Source data ▸
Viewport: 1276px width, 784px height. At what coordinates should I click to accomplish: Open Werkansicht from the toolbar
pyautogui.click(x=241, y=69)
==
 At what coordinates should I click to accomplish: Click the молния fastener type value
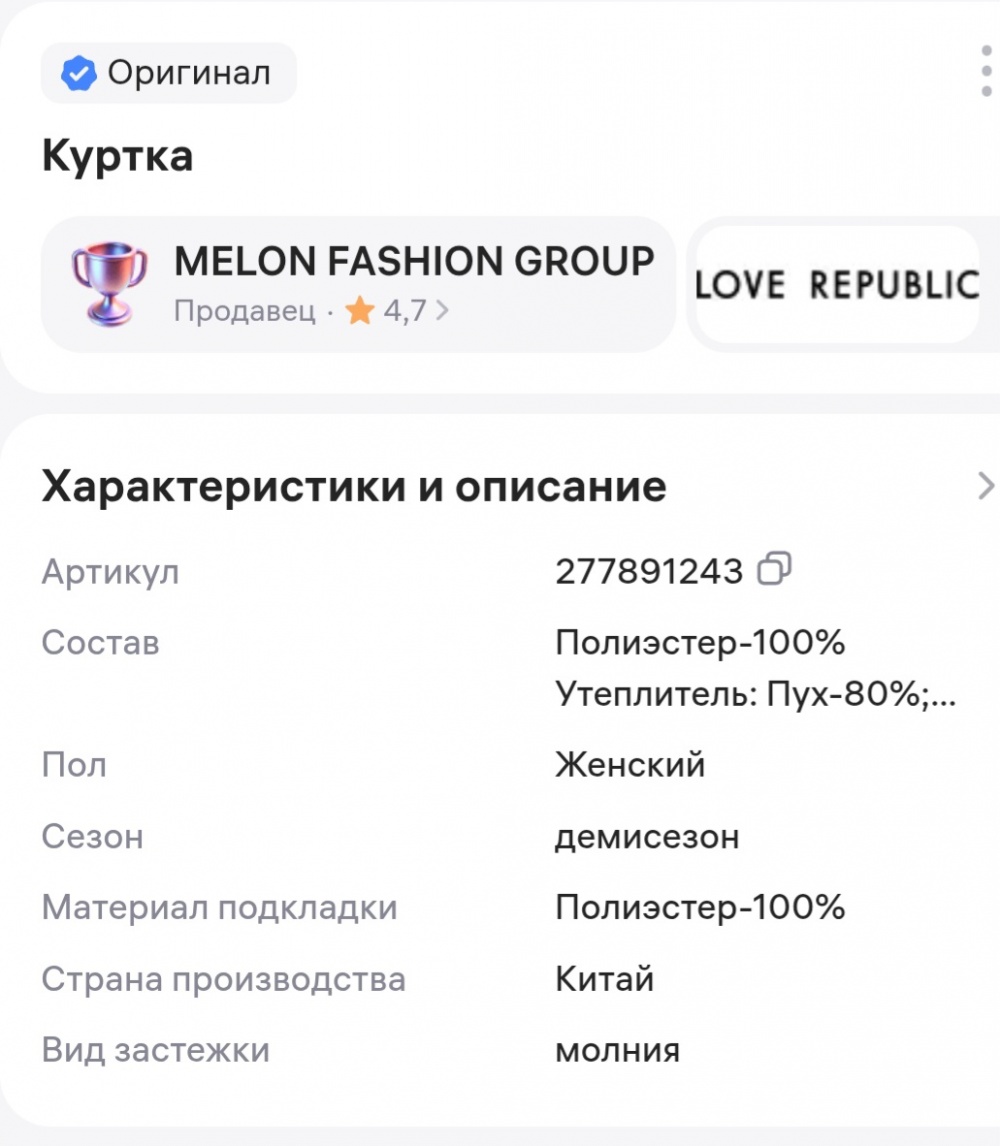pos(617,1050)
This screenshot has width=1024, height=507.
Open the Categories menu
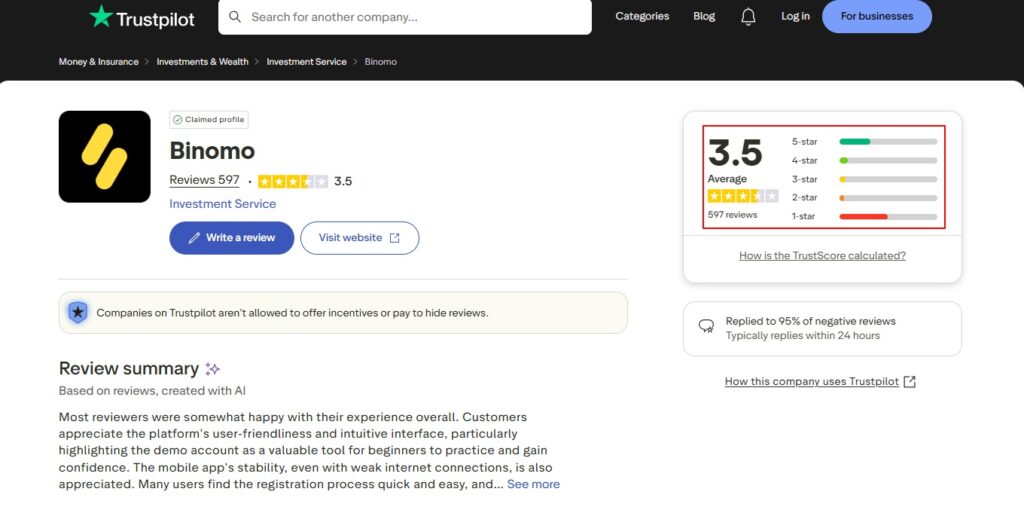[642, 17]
* * *
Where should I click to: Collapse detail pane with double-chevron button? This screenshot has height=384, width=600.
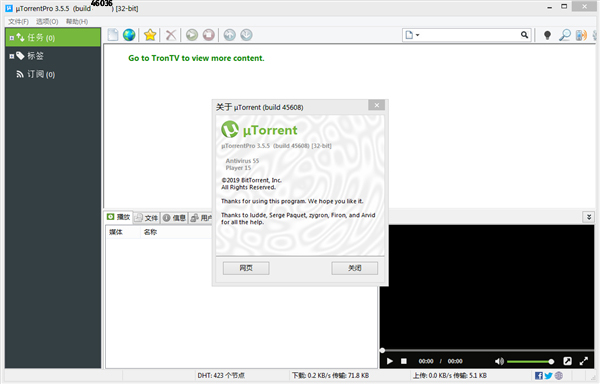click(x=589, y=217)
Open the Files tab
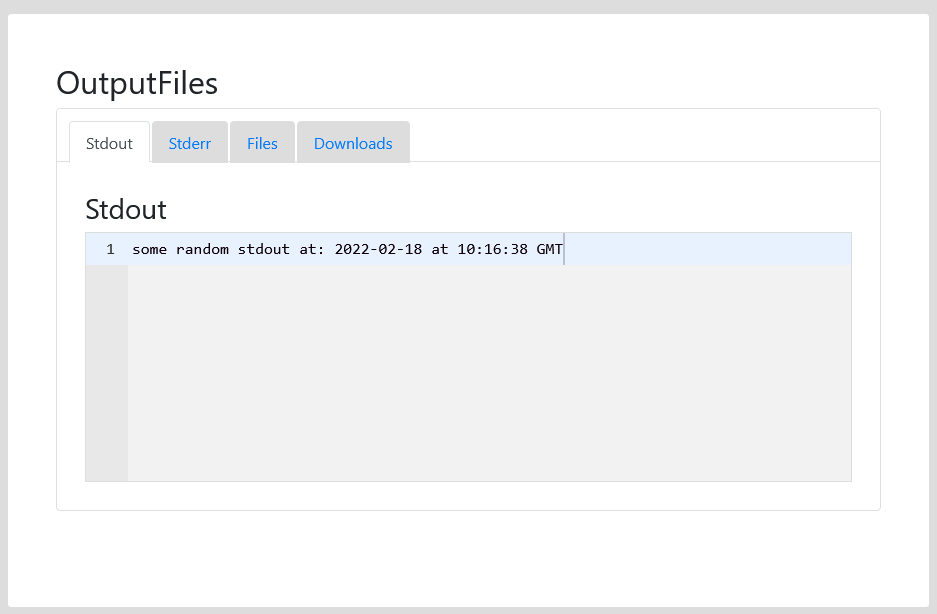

Required work ▸
Copy only what runs above from the line containing "Where should I" through the line containing "Open the Files tab", exactly. Leave out the pictures.

Result for this exercise ▸
Where should I click to: Collapse detail pane with double-chevron button? This screenshot has height=384, width=600.
click(x=589, y=217)
Open the Files tab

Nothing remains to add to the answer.